EXERCISE MATERIALS —
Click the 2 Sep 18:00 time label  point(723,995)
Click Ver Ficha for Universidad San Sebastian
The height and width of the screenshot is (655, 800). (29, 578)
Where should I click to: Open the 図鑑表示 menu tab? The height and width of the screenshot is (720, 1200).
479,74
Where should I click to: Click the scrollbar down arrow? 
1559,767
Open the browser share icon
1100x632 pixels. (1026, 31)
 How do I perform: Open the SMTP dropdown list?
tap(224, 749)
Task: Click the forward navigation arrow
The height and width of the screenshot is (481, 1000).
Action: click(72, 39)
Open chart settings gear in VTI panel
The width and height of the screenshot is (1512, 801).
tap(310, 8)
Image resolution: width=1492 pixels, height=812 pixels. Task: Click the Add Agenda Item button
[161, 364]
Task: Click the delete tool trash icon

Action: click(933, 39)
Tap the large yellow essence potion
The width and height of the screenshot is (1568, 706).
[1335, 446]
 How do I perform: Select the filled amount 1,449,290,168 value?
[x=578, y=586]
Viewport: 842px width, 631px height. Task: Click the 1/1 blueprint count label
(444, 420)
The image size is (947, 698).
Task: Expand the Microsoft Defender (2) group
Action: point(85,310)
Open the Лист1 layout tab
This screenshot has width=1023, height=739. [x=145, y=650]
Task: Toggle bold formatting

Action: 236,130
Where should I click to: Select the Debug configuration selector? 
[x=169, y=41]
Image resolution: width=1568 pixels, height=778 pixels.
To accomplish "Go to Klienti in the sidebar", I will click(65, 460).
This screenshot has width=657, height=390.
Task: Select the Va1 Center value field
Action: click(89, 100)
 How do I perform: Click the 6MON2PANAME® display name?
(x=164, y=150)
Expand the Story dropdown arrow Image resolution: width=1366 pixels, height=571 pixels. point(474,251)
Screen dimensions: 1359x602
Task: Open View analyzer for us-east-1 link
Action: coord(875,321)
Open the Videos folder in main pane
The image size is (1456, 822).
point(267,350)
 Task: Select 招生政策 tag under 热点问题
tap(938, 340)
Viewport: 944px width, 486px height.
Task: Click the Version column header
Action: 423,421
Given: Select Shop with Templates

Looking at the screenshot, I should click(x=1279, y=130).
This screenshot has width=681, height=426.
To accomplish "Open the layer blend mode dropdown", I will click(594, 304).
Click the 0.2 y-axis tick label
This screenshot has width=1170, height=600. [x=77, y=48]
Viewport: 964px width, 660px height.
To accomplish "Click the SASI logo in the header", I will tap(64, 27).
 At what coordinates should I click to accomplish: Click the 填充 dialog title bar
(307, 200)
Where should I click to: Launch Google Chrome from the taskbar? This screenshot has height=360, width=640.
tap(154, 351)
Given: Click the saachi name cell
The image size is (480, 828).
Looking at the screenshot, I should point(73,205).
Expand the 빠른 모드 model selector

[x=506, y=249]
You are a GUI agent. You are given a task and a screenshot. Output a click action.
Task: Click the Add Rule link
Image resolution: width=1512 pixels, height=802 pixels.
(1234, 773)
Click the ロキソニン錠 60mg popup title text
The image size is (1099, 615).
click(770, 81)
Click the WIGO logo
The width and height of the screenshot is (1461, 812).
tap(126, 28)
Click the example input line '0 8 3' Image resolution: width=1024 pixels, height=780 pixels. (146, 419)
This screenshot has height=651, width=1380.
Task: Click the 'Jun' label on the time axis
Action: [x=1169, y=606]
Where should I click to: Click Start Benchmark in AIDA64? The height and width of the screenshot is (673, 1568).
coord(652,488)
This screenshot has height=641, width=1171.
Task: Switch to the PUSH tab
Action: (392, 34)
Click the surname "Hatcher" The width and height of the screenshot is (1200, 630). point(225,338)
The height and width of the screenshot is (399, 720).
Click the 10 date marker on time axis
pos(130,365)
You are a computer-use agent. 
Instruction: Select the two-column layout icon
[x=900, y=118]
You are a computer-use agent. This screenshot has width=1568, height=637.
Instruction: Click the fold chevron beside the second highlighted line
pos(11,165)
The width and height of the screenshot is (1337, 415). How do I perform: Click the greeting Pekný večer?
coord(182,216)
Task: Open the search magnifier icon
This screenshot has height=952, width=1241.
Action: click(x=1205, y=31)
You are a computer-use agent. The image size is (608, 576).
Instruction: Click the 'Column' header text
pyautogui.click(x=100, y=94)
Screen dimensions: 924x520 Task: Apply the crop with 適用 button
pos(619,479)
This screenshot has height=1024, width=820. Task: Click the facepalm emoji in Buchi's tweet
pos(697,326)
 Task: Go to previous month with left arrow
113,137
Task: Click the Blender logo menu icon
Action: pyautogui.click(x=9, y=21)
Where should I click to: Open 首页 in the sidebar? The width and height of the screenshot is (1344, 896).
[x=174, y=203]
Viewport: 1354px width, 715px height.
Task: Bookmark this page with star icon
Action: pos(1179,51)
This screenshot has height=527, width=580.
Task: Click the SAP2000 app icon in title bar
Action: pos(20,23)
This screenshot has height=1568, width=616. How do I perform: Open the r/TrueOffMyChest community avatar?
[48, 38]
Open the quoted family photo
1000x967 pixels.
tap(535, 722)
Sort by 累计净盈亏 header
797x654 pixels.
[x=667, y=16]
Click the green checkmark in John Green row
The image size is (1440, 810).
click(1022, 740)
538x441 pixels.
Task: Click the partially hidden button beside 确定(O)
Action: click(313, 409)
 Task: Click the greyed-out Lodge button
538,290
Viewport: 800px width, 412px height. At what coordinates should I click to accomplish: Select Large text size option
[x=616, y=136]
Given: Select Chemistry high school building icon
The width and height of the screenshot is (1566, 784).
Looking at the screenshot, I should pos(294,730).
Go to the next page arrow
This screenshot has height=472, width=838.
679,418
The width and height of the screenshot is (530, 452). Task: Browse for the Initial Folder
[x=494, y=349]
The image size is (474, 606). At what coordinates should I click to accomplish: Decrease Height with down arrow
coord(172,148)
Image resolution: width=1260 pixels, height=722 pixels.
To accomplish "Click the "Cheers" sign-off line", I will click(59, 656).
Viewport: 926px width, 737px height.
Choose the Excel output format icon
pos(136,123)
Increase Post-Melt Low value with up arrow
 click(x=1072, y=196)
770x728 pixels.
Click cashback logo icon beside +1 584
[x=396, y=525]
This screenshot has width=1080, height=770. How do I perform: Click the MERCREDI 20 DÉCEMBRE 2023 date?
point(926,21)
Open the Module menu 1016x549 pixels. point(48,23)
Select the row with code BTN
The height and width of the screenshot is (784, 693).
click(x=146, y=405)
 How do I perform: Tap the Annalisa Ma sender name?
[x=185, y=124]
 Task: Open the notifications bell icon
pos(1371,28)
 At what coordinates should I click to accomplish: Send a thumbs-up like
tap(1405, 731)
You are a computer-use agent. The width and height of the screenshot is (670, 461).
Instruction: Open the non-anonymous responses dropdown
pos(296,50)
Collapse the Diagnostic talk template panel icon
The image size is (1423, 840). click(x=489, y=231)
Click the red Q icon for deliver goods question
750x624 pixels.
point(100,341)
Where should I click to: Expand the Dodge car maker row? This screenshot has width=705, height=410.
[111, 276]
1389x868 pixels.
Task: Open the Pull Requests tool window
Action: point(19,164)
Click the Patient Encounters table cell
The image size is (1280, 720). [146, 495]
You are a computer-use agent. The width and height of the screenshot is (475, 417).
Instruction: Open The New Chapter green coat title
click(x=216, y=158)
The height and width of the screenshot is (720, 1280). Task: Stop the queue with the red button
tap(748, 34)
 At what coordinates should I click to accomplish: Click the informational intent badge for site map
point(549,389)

OBJECTIVE — Could you write out the data above again, replacing "How do I perform" with "How can I carry out" wherever it occurs and changing nothing else?

CORRECT RESULT —
Click the 2 Sep 18:00 time label  point(723,995)
Click Ver Ficha for Universidad San Sebastian
The height and width of the screenshot is (655, 800). (29, 578)
Where should I click to: Open the 図鑑表示 menu tab? The height and width of the screenshot is (720, 1200).
479,74
Where should I click to: Click the scrollbar down arrow? 
1559,767
Open the browser share icon
1100x632 pixels. (1026, 31)
 How can I carry out: Open the SMTP dropdown list?
tap(224, 749)
Task: Click the forward navigation arrow
The height and width of the screenshot is (481, 1000).
Action: click(72, 39)
Open chart settings gear in VTI panel
The width and height of the screenshot is (1512, 801).
tap(310, 8)
Image resolution: width=1492 pixels, height=812 pixels. Task: Click the Add Agenda Item button
[161, 364]
Task: Click the delete tool trash icon

Action: click(933, 39)
Tap the large yellow essence potion
The width and height of the screenshot is (1568, 706).
[1335, 446]
 How can I carry out: Select the filled amount 1,449,290,168 value?
[x=578, y=586]
Viewport: 842px width, 631px height. Task: Click the 1/1 blueprint count label
(444, 420)
The image size is (947, 698).
Task: Expand the Microsoft Defender (2) group
Action: point(85,310)
Open the Лист1 layout tab
This screenshot has width=1023, height=739. [x=145, y=650]
Task: Toggle bold formatting

Action: 236,130
Where should I click to: Select the Debug configuration selector? 
[x=169, y=41]
Image resolution: width=1568 pixels, height=778 pixels.
To accomplish "Go to Klienti in the sidebar", I will click(65, 460).
This screenshot has width=657, height=390.
Task: Select the Va1 Center value field
Action: click(89, 100)
 How can I carry out: Click the 6MON2PANAME® display name?
(x=164, y=150)
Expand the Story dropdown arrow Image resolution: width=1366 pixels, height=571 pixels. point(474,251)
Screen dimensions: 1359x602
Task: Open View analyzer for us-east-1 link
Action: coord(875,321)
Open the Videos folder in main pane
The image size is (1456, 822).
point(267,350)
 Task: Select 招生政策 tag under 热点问题
tap(938, 340)
Viewport: 944px width, 486px height.
Task: Click the Version column header
Action: 423,421
Given: Select Shop with Templates

Looking at the screenshot, I should click(x=1279, y=130).
This screenshot has width=681, height=426.
To accomplish "Open the layer blend mode dropdown", I will click(594, 304).
Click the 0.2 y-axis tick label
This screenshot has width=1170, height=600. [x=77, y=48]
Viewport: 964px width, 660px height.
To accomplish "Click the SASI logo in the header", I will tap(64, 27).
 At what coordinates should I click to accomplish: Click the 填充 dialog title bar
(307, 200)
Where should I click to: Launch Google Chrome from the taskbar? This screenshot has height=360, width=640.
tap(154, 351)
Given: Click the saachi name cell
The image size is (480, 828).
Looking at the screenshot, I should point(73,205).
Expand the 빠른 모드 model selector

[x=506, y=249]
You are a GUI agent. You are given a task and a screenshot. Output a click action.
Task: Click the Add Rule link
Image resolution: width=1512 pixels, height=802 pixels.
(1234, 773)
Click the ロキソニン錠 60mg popup title text
The image size is (1099, 615).
click(770, 81)
Click the WIGO logo
The width and height of the screenshot is (1461, 812).
tap(126, 28)
Click the example input line '0 8 3' Image resolution: width=1024 pixels, height=780 pixels. (146, 419)
This screenshot has height=651, width=1380.
Task: Click the 'Jun' label on the time axis
Action: [x=1169, y=606]
Where should I click to: Click Start Benchmark in AIDA64? The height and width of the screenshot is (673, 1568).
coord(652,488)
This screenshot has height=641, width=1171.
Task: Switch to the PUSH tab
Action: (392, 34)
Click the surname "Hatcher" The width and height of the screenshot is (1200, 630). point(225,338)
The height and width of the screenshot is (399, 720).
Click the 10 date marker on time axis
pos(130,365)
You are a computer-use agent. 
Instruction: Select the two-column layout icon
[x=900, y=118]
You are a computer-use agent. This screenshot has width=1568, height=637.
Instruction: Click the fold chevron beside the second highlighted line
pos(11,165)
The width and height of the screenshot is (1337, 415). How can I carry out: Click the greeting Pekný večer?
coord(182,216)
Task: Open the search magnifier icon
This screenshot has height=952, width=1241.
Action: click(x=1205, y=31)
You are a computer-use agent. The image size is (608, 576).
Instruction: Click the 'Column' header text
pyautogui.click(x=100, y=94)
Screen dimensions: 924x520 Task: Apply the crop with 適用 button
pos(619,479)
This screenshot has height=1024, width=820. Task: Click the facepalm emoji in Buchi's tweet
pos(697,326)
 Task: Go to previous month with left arrow
113,137
Task: Click the Blender logo menu icon
Action: pyautogui.click(x=9, y=21)
Where should I click to: Open 首页 in the sidebar? The width and height of the screenshot is (1344, 896).
[x=174, y=203]
Viewport: 1354px width, 715px height.
Task: Bookmark this page with star icon
Action: pos(1179,51)
This screenshot has height=527, width=580.
Task: Click the SAP2000 app icon in title bar
Action: pos(20,23)
This screenshot has height=1568, width=616. How can I carry out: Open the r/TrueOffMyChest community avatar?
[48, 38]
Open the quoted family photo
1000x967 pixels.
tap(535, 722)
Sort by 累计净盈亏 header
797x654 pixels.
[x=667, y=16]
Click the green checkmark in John Green row
The image size is (1440, 810).
click(1022, 740)
538x441 pixels.
Task: Click the partially hidden button beside 确定(O)
Action: click(313, 409)
 Task: Click the greyed-out Lodge button
538,290
Viewport: 800px width, 412px height. At what coordinates should I click to accomplish: Select Large text size option
[x=616, y=136]
Given: Select Chemistry high school building icon
The width and height of the screenshot is (1566, 784).
Looking at the screenshot, I should pos(294,730).
Go to the next page arrow
This screenshot has height=472, width=838.
679,418
The width and height of the screenshot is (530, 452). Task: Browse for the Initial Folder
[x=494, y=349]
The image size is (474, 606). At what coordinates should I click to accomplish: Decrease Height with down arrow
coord(172,148)
Image resolution: width=1260 pixels, height=722 pixels.
To accomplish "Click the "Cheers" sign-off line", I will click(59, 656).
Viewport: 926px width, 737px height.
Choose the Excel output format icon
pos(136,123)
Increase Post-Melt Low value with up arrow
 click(x=1072, y=196)
770x728 pixels.
Click cashback logo icon beside +1 584
[x=396, y=525]
This screenshot has width=1080, height=770. How can I carry out: Click the MERCREDI 20 DÉCEMBRE 2023 date?
point(926,21)
Open the Module menu 1016x549 pixels. point(48,23)
Select the row with code BTN
The height and width of the screenshot is (784, 693).
click(x=146, y=405)
 How can I carry out: Tap the Annalisa Ma sender name?
[x=185, y=124]
 Task: Open the notifications bell icon
pos(1371,28)
 At what coordinates should I click to accomplish: Send a thumbs-up like
tap(1405, 731)
You are a computer-use agent. The width and height of the screenshot is (670, 461).
Instruction: Open the non-anonymous responses dropdown
pos(296,50)
Collapse the Diagnostic talk template panel icon
The image size is (1423, 840). click(x=489, y=231)
Click the red Q icon for deliver goods question
750x624 pixels.
point(100,341)
Where should I click to: Expand the Dodge car maker row? This screenshot has width=705, height=410.
[111, 276]
1389x868 pixels.
Task: Open the Pull Requests tool window
Action: point(19,164)
Click the Patient Encounters table cell
The image size is (1280, 720). [146, 495]
You are a computer-use agent. The width and height of the screenshot is (475, 417).
Instruction: Open The New Chapter green coat title
click(x=216, y=158)
The height and width of the screenshot is (720, 1280). Task: Stop the queue with the red button
tap(748, 34)
 At what coordinates should I click to accomplish: Click the informational intent badge for site map
point(549,389)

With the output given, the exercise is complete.